Abstract
Yuri Herrera’s novel Trabajos del reino depicts the nation-within-a-nation constructed by a drug trafficker called “the King” in a fictional city much like northern Mexico’s Ciudad Juárez. The Kingdom it describes creates the possibility of a political identity for the dispossessed and is reminiscent of what Hobsbawm has identified as social banditry, positioned between the people and the state and replacing the latter. The narco is not only a drug dealer but a guarantor of social order—an outlaw in almost all his manifestations but occasionally also a source of law. While the drug cartel violates the social contract implicitly assumed by the state, the state breaks that contract in its treatment of dispossessed communities. Failure to recognize the similarities between the state and its bandit counterpart prevents the creation of a stable environment that can offer peace to its citizens.
La novela Trabajos del reino de Yuri Herrera presenta la nación dentro de una nación construida por un narcotraficante llamado “El rey” en una ciudad ficticia que se asemeja a la actual Ciudad Juárez, en el norte de México.

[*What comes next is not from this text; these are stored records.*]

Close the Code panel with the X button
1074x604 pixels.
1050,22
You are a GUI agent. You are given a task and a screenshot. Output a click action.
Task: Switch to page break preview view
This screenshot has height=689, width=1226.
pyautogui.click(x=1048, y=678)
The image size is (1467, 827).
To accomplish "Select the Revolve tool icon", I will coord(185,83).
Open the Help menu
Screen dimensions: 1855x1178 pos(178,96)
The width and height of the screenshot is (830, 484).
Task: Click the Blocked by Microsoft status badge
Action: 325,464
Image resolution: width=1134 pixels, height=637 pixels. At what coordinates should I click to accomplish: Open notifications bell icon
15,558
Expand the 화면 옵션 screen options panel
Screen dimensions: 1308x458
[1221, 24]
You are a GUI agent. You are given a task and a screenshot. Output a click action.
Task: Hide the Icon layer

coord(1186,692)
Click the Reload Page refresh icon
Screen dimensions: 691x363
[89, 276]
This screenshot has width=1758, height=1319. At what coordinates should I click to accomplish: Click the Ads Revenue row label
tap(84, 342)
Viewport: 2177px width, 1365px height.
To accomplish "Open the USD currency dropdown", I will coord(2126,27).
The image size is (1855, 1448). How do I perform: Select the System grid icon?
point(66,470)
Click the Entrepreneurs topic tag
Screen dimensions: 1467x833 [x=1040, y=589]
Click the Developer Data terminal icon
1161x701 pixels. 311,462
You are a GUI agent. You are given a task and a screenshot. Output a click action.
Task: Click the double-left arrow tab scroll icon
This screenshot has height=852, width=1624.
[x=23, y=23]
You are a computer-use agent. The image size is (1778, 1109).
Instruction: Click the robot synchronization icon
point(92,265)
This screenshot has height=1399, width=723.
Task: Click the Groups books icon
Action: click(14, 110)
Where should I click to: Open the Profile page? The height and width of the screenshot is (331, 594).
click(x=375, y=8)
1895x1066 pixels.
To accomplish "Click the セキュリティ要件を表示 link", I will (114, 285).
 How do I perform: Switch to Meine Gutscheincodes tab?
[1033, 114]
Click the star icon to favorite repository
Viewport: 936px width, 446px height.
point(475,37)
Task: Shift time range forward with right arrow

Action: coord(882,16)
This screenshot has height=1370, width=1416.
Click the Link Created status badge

El reino descrito genera la posibilidad de una identidad política para los desposeídos y recuerda aquello que Hobsbawm ha identificado como bandolerismo social, situado entre el pueblo y el estado y reemplazando al último. El narco no sólo es un traficante de drogas sino un garante del orden social—un forajido en casi todas sus manifestaciones pero a veces también una fuente de derecho. Mientras que el cartel de drogas viola el contrato social implícito con el estado, el estado rompe ese contrato en su tratamiento de las comunidades desposeídas. La incapacidad de reconocer las similitudes entre el estado y su contraparte bandida impide la creación de un entorno estable que ofrezca paz a sus ciudadanos.